4. Test how far you can go on a 60-80% charge under the same conditions that you expect to experience on your trip before you head out and plan your trip from charger to charger accordingly. PlugShare.com and ChargeHub.com are excellent for finding EV charging stations in North America.
5. There are multiple EV charging networks, each with their own app and RFID (Radio Frequency ID) card. Each network requires you to register for an account. Then you can get an RFID card, usually for a small fee, which is then sent to you in the mail. Some require you to put money on the card and/or app. On our trip, ChargePoint seemed to be everywhere.
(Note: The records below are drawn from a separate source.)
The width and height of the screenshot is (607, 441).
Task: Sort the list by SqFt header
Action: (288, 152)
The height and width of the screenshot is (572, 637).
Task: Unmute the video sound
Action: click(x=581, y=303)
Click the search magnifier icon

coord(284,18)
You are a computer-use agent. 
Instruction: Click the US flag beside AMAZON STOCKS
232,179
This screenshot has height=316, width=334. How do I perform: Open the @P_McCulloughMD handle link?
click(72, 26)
EVgo was largely in northeastern US, Flo in Quebec and Ontario, IVY in Ontario, Circuit Électrique in Quebec and Ontario, EV Connect is in an area that includes most of New York state but not eastern NY. Electrify America was sporadic, and there is an Electrify Canada that I have not encountered yet. Greenlots (a.k.a. Shell Recharge Solutions) has an agreement with EvolveNY (New York Power Authority), so you can use the Greenlots app at EvolveNY stations but you can also use a credit card. Each station is specific to one network. My advice is to get all the cards and apps for all the stations you expect to use because many do not take credit cards. To use the apps, you must have cellular access on your phone. But the advantage is that you can see on the app how long it has been charging, how fast it is charging (i.e., the kw going in), and the state of charge which is handy if you go into a restaurant. It will also notify you when the battery gets to 80% SOC.
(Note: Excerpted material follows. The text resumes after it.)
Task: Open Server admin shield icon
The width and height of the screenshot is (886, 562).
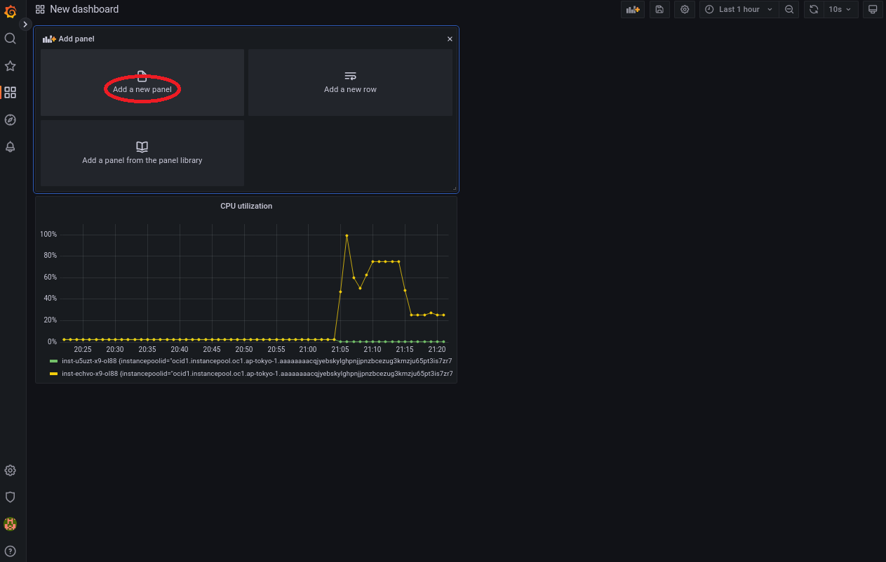Action: [11, 497]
6. Check PlugShare.com for EV chargers on your route and read the Check-ins to see if there were recent successful charges by other vehicle drivers. If no one left a check-in for several months, there may be a problem with that charger. If you have a successful (or unsuccessful) charge, let others know by submitting a check-in. You will need to get the PlugShare app to do this. If you encounter a problem, the charging network should be alerted by your check-in and send someone to fix the problem. Alas, sometimes this doesn’t happen for weeks.
7. Many L2 chargers are free and have amenities nearby for eating and enjoying the local sights. If you have the time, it is a great way to see the country and meet the locals.
Do you have reason to have range anxiety on long trips? Yes and No. Until there are L3 chargers every 50 km or so along the highways, it’s never going to be completely worry free. It’s a chicken-and-egg thing. The more EV’s there are, the more likely the folks in charge of building EV charging networks will be to install EV chargers. The more EV chargers there are, the more likely people will be to buy EV’s. With the number of EV’s on the road increasing, the number of chargers is also increasing. So plan your trip well and you should have few problems finding a charger. That said, if your car has limited range like mine, then know that there is only 1 L2 charger near the highway between Watertown and Syracuse. Actually there are 2 but I noticed that no one had made any comments at the other one so I chose the one with lots of positive comments.
But if you have a level 2 charger or even just a regular 120V outlet in your driveway or where you park your car if you live in a multi-unit building, the likelihood that you will run out of charge in Ottawa is minimal. I try to use public transit and walk and cycle as much as possible which means I don’t use my car while in the city very much. I charge the Leaf every 2-3 weeks. One charge might give me several trips across the city and back before I need to charge again.